»»

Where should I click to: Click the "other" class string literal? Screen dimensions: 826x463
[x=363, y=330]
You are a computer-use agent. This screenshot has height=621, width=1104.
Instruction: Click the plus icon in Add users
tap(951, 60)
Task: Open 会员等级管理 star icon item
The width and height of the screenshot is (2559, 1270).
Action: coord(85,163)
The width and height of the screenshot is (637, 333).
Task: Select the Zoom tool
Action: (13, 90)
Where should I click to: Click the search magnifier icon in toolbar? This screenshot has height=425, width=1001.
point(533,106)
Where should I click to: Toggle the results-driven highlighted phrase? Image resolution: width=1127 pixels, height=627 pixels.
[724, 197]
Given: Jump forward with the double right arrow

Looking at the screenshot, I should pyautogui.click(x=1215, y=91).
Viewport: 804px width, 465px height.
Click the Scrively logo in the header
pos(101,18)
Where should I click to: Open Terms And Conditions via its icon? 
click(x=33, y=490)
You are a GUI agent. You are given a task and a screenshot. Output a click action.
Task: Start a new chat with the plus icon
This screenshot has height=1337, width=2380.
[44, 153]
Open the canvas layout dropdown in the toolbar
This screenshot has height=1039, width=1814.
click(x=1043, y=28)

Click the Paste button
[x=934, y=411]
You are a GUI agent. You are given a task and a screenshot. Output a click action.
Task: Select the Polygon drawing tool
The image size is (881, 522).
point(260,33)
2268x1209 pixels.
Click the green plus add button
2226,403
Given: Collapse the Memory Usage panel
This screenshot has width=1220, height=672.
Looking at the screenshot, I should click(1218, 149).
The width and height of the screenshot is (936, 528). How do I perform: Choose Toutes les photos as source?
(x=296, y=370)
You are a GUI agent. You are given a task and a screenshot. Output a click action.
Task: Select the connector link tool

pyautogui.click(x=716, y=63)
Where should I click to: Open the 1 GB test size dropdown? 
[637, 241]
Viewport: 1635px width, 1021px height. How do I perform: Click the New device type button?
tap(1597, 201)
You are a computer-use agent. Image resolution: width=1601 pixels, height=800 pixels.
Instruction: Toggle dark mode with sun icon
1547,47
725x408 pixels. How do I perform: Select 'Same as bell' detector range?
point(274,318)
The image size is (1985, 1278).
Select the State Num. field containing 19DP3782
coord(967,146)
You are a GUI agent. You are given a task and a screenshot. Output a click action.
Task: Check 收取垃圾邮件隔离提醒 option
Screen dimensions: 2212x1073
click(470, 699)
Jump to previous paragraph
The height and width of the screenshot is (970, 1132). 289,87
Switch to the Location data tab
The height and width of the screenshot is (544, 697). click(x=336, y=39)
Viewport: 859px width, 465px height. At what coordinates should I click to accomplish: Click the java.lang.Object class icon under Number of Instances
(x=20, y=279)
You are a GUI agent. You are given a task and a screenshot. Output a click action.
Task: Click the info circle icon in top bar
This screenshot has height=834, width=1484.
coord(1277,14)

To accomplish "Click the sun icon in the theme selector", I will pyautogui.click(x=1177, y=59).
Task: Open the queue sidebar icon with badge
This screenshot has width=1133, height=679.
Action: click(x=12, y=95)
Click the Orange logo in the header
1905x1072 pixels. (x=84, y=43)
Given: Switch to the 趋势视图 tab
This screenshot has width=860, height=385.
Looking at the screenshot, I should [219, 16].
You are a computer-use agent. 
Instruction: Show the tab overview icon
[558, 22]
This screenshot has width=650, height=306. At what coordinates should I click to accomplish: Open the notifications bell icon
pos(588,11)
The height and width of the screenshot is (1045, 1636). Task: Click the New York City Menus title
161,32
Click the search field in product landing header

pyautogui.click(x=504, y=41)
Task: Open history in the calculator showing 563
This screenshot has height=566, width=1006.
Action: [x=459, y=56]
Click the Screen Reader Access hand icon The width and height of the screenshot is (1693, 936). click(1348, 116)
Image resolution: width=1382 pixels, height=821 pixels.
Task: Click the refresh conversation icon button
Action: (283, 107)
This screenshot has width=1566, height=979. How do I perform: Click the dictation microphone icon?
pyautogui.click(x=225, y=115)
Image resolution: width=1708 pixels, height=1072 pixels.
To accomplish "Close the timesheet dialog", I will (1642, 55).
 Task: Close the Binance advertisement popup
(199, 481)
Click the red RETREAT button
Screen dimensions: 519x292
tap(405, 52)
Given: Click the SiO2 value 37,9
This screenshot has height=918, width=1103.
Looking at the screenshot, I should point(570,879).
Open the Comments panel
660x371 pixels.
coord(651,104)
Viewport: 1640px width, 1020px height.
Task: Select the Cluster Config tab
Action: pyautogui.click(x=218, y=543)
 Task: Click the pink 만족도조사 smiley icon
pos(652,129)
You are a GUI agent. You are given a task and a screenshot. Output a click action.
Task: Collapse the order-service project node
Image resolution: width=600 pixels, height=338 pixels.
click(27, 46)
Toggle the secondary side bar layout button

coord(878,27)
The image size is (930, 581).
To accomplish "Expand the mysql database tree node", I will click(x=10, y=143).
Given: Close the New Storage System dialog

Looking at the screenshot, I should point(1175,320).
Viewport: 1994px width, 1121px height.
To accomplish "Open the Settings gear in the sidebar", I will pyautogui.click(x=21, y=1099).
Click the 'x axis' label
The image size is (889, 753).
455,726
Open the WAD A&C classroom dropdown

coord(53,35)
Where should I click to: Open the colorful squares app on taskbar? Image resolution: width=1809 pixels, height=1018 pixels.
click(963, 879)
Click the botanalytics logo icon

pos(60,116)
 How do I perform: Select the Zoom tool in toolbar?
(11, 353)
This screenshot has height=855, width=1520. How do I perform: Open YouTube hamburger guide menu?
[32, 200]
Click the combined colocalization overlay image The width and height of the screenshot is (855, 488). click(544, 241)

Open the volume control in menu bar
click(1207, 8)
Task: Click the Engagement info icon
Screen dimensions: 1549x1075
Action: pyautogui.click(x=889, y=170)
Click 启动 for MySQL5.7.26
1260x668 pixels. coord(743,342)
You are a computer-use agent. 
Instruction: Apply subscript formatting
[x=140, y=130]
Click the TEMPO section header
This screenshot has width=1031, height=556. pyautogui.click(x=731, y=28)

««

- _INSTRUCTIONS FOR THE TASK_
All records are to be retyped exactly. None may be omitted.

- _TASK ANSWER_
Where should I click to: Click the "other" class string literal? Screen dimensions: 826x463
[x=363, y=330]
You are a computer-use agent. This screenshot has height=621, width=1104.
Instruction: Click the plus icon in Add users
tap(951, 60)
Task: Open 会员等级管理 star icon item
The width and height of the screenshot is (2559, 1270).
Action: coord(85,163)
The width and height of the screenshot is (637, 333).
Task: Select the Zoom tool
Action: (13, 90)
Where should I click to: Click the search magnifier icon in toolbar? This screenshot has height=425, width=1001.
point(533,106)
Where should I click to: Toggle the results-driven highlighted phrase? Image resolution: width=1127 pixels, height=627 pixels.
[724, 197]
Given: Jump forward with the double right arrow

Looking at the screenshot, I should pyautogui.click(x=1215, y=91).
Viewport: 804px width, 465px height.
Click the Scrively logo in the header
pos(101,18)
Where should I click to: Open Terms And Conditions via its icon? 
click(x=33, y=490)
You are a GUI agent. You are given a task and a screenshot. Output a click action.
Task: Start a new chat with the plus icon
This screenshot has height=1337, width=2380.
[44, 153]
Open the canvas layout dropdown in the toolbar
This screenshot has height=1039, width=1814.
click(x=1043, y=28)

Click the Paste button
[x=934, y=411]
You are a GUI agent. You are given a task and a screenshot. Output a click action.
Task: Select the Polygon drawing tool
The image size is (881, 522).
point(260,33)
2268x1209 pixels.
Click the green plus add button
2226,403
Given: Collapse the Memory Usage panel
This screenshot has width=1220, height=672.
Looking at the screenshot, I should click(1218, 149).
The width and height of the screenshot is (936, 528). How do I perform: Choose Toutes les photos as source?
(x=296, y=370)
You are a GUI agent. You are given a task and a screenshot. Output a click action.
Task: Select the connector link tool

pyautogui.click(x=716, y=63)
Where should I click to: Open the 1 GB test size dropdown? 
[637, 241]
Viewport: 1635px width, 1021px height. How do I perform: Click the New device type button?
tap(1597, 201)
You are a computer-use agent. Image resolution: width=1601 pixels, height=800 pixels.
Instruction: Toggle dark mode with sun icon
1547,47
725x408 pixels. How do I perform: Select 'Same as bell' detector range?
point(274,318)
The image size is (1985, 1278).
Select the State Num. field containing 19DP3782
coord(967,146)
You are a GUI agent. You are given a task and a screenshot. Output a click action.
Task: Check 收取垃圾邮件隔离提醒 option
Screen dimensions: 2212x1073
click(470, 699)
Jump to previous paragraph
The height and width of the screenshot is (970, 1132). 289,87
Switch to the Location data tab
The height and width of the screenshot is (544, 697). click(x=336, y=39)
Viewport: 859px width, 465px height. At what coordinates should I click to accomplish: Click the java.lang.Object class icon under Number of Instances
(x=20, y=279)
You are a GUI agent. You are given a task and a screenshot. Output a click action.
Task: Click the info circle icon in top bar
This screenshot has height=834, width=1484.
coord(1277,14)

To accomplish "Click the sun icon in the theme selector", I will pyautogui.click(x=1177, y=59).
Task: Open the queue sidebar icon with badge
This screenshot has width=1133, height=679.
Action: click(x=12, y=95)
Click the Orange logo in the header
1905x1072 pixels. (x=84, y=43)
Given: Switch to the 趋势视图 tab
This screenshot has width=860, height=385.
Looking at the screenshot, I should [219, 16].
You are a computer-use agent. 
Instruction: Show the tab overview icon
[558, 22]
This screenshot has width=650, height=306. At what coordinates should I click to accomplish: Open the notifications bell icon
pos(588,11)
The height and width of the screenshot is (1045, 1636). Task: Click the New York City Menus title
161,32
Click the search field in product landing header

pyautogui.click(x=504, y=41)
Task: Open history in the calculator showing 563
This screenshot has height=566, width=1006.
Action: [x=459, y=56]
Click the Screen Reader Access hand icon The width and height of the screenshot is (1693, 936). click(1348, 116)
Image resolution: width=1382 pixels, height=821 pixels.
Task: Click the refresh conversation icon button
Action: (283, 107)
This screenshot has width=1566, height=979. How do I perform: Click the dictation microphone icon?
pyautogui.click(x=225, y=115)
Image resolution: width=1708 pixels, height=1072 pixels.
To accomplish "Close the timesheet dialog", I will (1642, 55).
 Task: Close the Binance advertisement popup
(199, 481)
Click the red RETREAT button
Screen dimensions: 519x292
tap(405, 52)
Given: Click the SiO2 value 37,9
This screenshot has height=918, width=1103.
Looking at the screenshot, I should point(570,879).
Open the Comments panel
660x371 pixels.
coord(651,104)
Viewport: 1640px width, 1020px height.
Task: Select the Cluster Config tab
Action: pyautogui.click(x=218, y=543)
 Task: Click the pink 만족도조사 smiley icon
pos(652,129)
You are a GUI agent. You are given a task and a screenshot. Output a click action.
Task: Collapse the order-service project node
Image resolution: width=600 pixels, height=338 pixels.
click(27, 46)
Toggle the secondary side bar layout button

coord(878,27)
The image size is (930, 581).
To accomplish "Expand the mysql database tree node", I will click(x=10, y=143).
Given: Close the New Storage System dialog

Looking at the screenshot, I should point(1175,320).
Viewport: 1994px width, 1121px height.
To accomplish "Open the Settings gear in the sidebar", I will pyautogui.click(x=21, y=1099).
Click the 'x axis' label
The image size is (889, 753).
455,726
Open the WAD A&C classroom dropdown

coord(53,35)
Where should I click to: Open the colorful squares app on taskbar? Image resolution: width=1809 pixels, height=1018 pixels.
click(963, 879)
Click the botanalytics logo icon

pos(60,116)
 How do I perform: Select the Zoom tool in toolbar?
(11, 353)
This screenshot has height=855, width=1520. How do I perform: Open YouTube hamburger guide menu?
[32, 200]
Click the combined colocalization overlay image The width and height of the screenshot is (855, 488). click(544, 241)

Open the volume control in menu bar
click(1207, 8)
Task: Click the Engagement info icon
Screen dimensions: 1549x1075
Action: pyautogui.click(x=889, y=170)
Click 启动 for MySQL5.7.26
1260x668 pixels. coord(743,342)
You are a computer-use agent. 
Instruction: Apply subscript formatting
[x=140, y=130]
Click the TEMPO section header
This screenshot has width=1031, height=556. pyautogui.click(x=731, y=28)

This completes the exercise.